• **DOCUMENT SECTION**:
━━━━━━━━━━

Categories: Lok Hup, repetition, Tai Chi, Zen-like stuff Tags:

Repeat and Discover

March 3rd, 2009 1 comment

helixI think too much.

Maybe it’s because I want to figure things out, crack the code, that sort of thing. That’s a useful way of working if the point is to crack the code, or figure things out. But if I actually want to use that knowledge, well … I need to repeat. Practice. Once I get an answer, I need to apply it again and again until it sticks.

Learning a language is fertile ground for this attack. There are thousands of words to learn, grammar, pronunciation, patterns, and so on. Thousands of questions and answers. Xuesheng means student? Great! Next one! How about Japanese? Gakusei? Got it! 

This is all well and good, but as any language student knows, it’s not good enough if we actually want to use the language. We gotta practice. Immersion. Conversations. 

This is refine and repeat. We know what to do, but that’s just the beginning. Repetition locks it in, helps it flow more easily, facilitates improvisation, makes it our own … all that stuff.

━━━━━━━━━━

• **TASK TO CARRY OUT**: Pick up the blog post on repetition and practice after its last sentence and continue it. The listing after this post comes from another source.

• **DATA EXCERPT**:
━━━━━━━━━━

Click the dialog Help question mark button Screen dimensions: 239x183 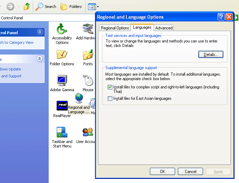point(221,17)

━━━━━━━━━━

• **RESULT OF THE TASK**:
There’s another kind of practice: when a teacher shows you something, then you ask him how to do it and he advises you to “practise”.
But what do I practise? What I showed you. Relax.
How do I relax? Just practise.
When will I know if I’m doing it right? Practise. 
But what –? Oh, just shut up and practise.  

Unfortunately, this feels like practising blind. We’re uncomfortable with it because we don’t want to practise the wrong thing over and over. We have no map. No “metrics” as they say in business.

But we do have a goal, beyond one such as “relax”. It’s wu wei : non-doing. Mushin: no-mind. Effortlessness. To put it another way, we want to practise something until we get to the point where it becomes habit, natural, the thing we do when we don’t think. When we do a move “wrong”, it’s (generally) not bad or harmful, we’re just doing it the way we do it when we do it without thinking. Got that? The “wrong” way is habit, so we want the “right” way to be habit. We want to practise the new way until it becomes second nature. 

But wu-wei is difficult. There’s still an action involved, the thing that we are doing naturally. Do I focus away from the action, focus on the action, or focus on nothing?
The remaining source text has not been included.